After a several-day lull in severe weather, the risk of damaging and dangerous storms is forecast to ramp up in the Midwest and northern Plains and return to Texas and the southern Plains early next week.
The expanding risk of severe weather could not only bring disruptions to ballgames and agriculture in the region, but could have significant consequences for travel and pose risks to lives and property.
Almost summerlike warmth will build over much of the Central and Eastern states ahead of an approaching storm system this weekend into early next week.
A cool front dropping in from Canada will lift that warm air over part of the northern Plains and the Upper Midwest, leading to showers and thunderstorms Sunday into Monday.
The storms can first become severe from parts of central and southern Minnesota to central and northern Wisconsin later Sunday afternoon. The storms will bring the potential for large hail and damaging wind gusts. The risk of severe weather may include the Minneapolis area.

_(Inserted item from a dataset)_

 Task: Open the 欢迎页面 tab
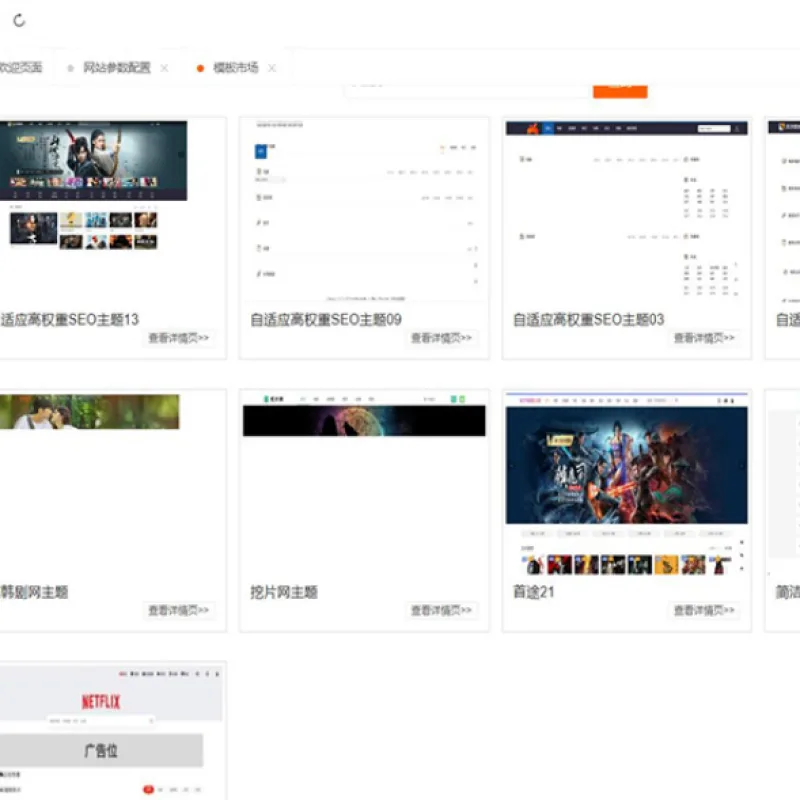[21, 67]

As the front sags southward, the threat of severe thunderstorms will dip into portions of Iowa, southern Wisconsin and perhaps part of the lower Michigan Peninsula Sunday night into Monday. Locally severe storms are possible in Des Moines, Iowa, and Milwaukee, Wisconsin. Storms could reach as far south as Chicago and as far east as Detroit.
The main event of severe weather next week will begin over parts of western Texas and the southern High Plains on Monday.
According to Paul Pastelok, AccuWeather.com chief long-range meteorologist, "Unlike the last severe weather event which pushed eastward over the Deep South, the severe weather next week will expand northward and northeastward over the Plains and part of the Midwest."
Weather systems will not progress quickly from west to east across the nation next week.
"A potential tropical or sub-tropical system along the east coast of Florida could help create an atmospheric traffic jam, forcing warmth to build from the Mississippi Valley to the Ohio Valley and much of the Northeast," Pastelok said.
Severe storms may fire on the rim of the warmth from west-central Texas to as far north as Illinois on Tuesday.
The atmospheric traffic jam could result in a large south-to-north swath of severe weather by Wednesday.
According to AccuWeather.com Meteorologist Becky Elliot, as a storm system attempts to move out of the Rockies and into a zone of building warmth and humidity, severe weather could become very extensive on Wednesday.
"Strong to locally severe storms could fire from Texas all the way to North Dakota and Minnesota," Elliot said.
Just as the development of the tropical system have to be monitored for impact on Florida and part of the southern Atlantic Seaboard, so will the expanding risk of severe weather next week for Texas, the Plains and Midwest. The severe weather threat next week could encompass an area of more than 1,000 miles.
It is too early to say if the outbreak of severe weather will include a significant number of tornadoes, but there are likely to be a number of storms with strong wind gusts and hail. Where storms repeat, there will be the potential for flash flooding.